Public Financing of Campaigns


The Case for the Public Financing of Campaigns
By
Deborah A. Vollmer

As the Congressional campaign intensifies, the news media and the public will continue to focus on the fundraising efforts of the candidates. The news media will pay the most attention to the candidates who raise the most money, as reflected in filings with the Federal Election Commission. Those candidates who have raised the most money will be perceived by the media as the most viable. News coverage focusing on these perceived frontrunners will in turn shape the views of the public, as to which of the candidates is viable. Under our current system, for a candidate to be considered viable by the media and the public, he or she must raise hundreds of thousands of dollars.

All of this is unfortunate. Candidates should be judged on their qualifications, including education, experience, creativity, ideas on issues and policy, and ability to motivate voters through grassroots organizing. Fundraising prowess has no real relationship to one's ability to perform one's job as a member of Congress.

The money chase in the modern political campaign reminds me of anthropologist Ruth Benedict's accounts, written in the 1930's, of the Kwakiutl Indians, who lived in the Pacific Northwest. We can learn much of a positive nature by studying the cultures of native Americans, but the potlatch of the Kwakiutl, in the extreme form observed by Ms Benedict, was not a practice we should want to emulate. At the ceremonial festival, elaborate gifts were bestowed on guests by rival chiefs. In addition, blankets, canoes, and other items of value were piled high by each of the rival chiefs. The goal of this contest was to have the highest pile, consisting of the most valuable goods. The contest was one of psychological warfare; the chief amassing the tallest pile was perceived to be the most powerful. When the pile was sufficiently large to make a suitable impression, the winning chief would set fire to his own pile, as if to show that his greatness surpassed even his vast material wealth.

The modern political campaign resembles the potlatch. Candidates raise enormous amounts of money and file their reports with the Federal Election Commission reflecting those amounts, with the sole aim of impressing the media and the public with the candidate's fundraising prowess. The question of how the money is to be spent is almost secondary, although one can be sure that in today's expensive media market, some of it is sure to be spent on mass mailings and advertising on television.
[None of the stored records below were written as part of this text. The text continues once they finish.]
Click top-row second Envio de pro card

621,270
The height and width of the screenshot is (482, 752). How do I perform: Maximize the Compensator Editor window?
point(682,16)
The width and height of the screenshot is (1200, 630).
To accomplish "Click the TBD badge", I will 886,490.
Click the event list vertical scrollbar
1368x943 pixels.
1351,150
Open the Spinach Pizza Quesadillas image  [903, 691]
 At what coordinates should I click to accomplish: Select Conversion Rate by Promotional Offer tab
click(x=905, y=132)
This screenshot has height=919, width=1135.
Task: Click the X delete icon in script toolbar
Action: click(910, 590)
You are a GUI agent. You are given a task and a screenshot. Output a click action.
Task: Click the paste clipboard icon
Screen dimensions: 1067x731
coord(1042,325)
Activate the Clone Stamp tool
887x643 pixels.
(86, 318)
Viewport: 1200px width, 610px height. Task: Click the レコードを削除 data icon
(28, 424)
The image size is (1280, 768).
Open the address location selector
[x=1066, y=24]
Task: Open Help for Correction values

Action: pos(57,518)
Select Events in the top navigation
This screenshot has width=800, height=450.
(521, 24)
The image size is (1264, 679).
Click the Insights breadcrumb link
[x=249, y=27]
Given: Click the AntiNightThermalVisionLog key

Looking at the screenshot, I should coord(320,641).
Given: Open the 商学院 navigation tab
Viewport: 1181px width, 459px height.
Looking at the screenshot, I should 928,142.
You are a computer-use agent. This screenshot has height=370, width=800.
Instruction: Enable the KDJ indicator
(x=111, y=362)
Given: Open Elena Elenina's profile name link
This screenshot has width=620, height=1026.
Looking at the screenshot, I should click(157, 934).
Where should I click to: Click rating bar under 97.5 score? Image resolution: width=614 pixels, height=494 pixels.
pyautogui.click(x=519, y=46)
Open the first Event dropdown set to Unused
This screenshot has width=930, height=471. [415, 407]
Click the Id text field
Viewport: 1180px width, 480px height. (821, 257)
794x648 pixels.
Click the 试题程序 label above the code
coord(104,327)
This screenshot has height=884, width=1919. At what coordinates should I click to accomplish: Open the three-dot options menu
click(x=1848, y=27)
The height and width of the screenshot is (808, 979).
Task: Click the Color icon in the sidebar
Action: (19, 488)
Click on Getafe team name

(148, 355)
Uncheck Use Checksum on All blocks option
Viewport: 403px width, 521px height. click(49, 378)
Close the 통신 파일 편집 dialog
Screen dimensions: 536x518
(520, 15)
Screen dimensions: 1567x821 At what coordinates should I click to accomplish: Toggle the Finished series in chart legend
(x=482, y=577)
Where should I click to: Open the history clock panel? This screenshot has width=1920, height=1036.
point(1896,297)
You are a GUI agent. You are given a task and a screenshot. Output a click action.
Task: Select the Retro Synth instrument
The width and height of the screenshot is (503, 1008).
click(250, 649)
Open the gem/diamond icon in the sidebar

A major problem with our current system of financing campaigns is that there is a public perception, and in some instances not just perception, but a reality, that the officeholder's vote is for sale to the highest bidder. It is only natural that an officeholder would at least provide greater access to those who have made major campaign contributions. Even a conscientious officeholder must deal with the public perception that his or her vote is, in effect, for sale. A public official who has received large donations from the health insurance industry will be reluctant to vote for legislation supporting universal, single-payer health care. An office holder who has received large donations from political action committees representing pharmaceutical companies may be expected to oppose legislation restricting patents on drugs. An office holder who has received large donations from corporate polluters or real estate developers is unlikely to vote for legislation to protect the environment, which is opposed by those donors. Those who have received large donations from big oil are unlikely to vote, for example, to protect the Arctic National Wildlife Refuge from oil drilling.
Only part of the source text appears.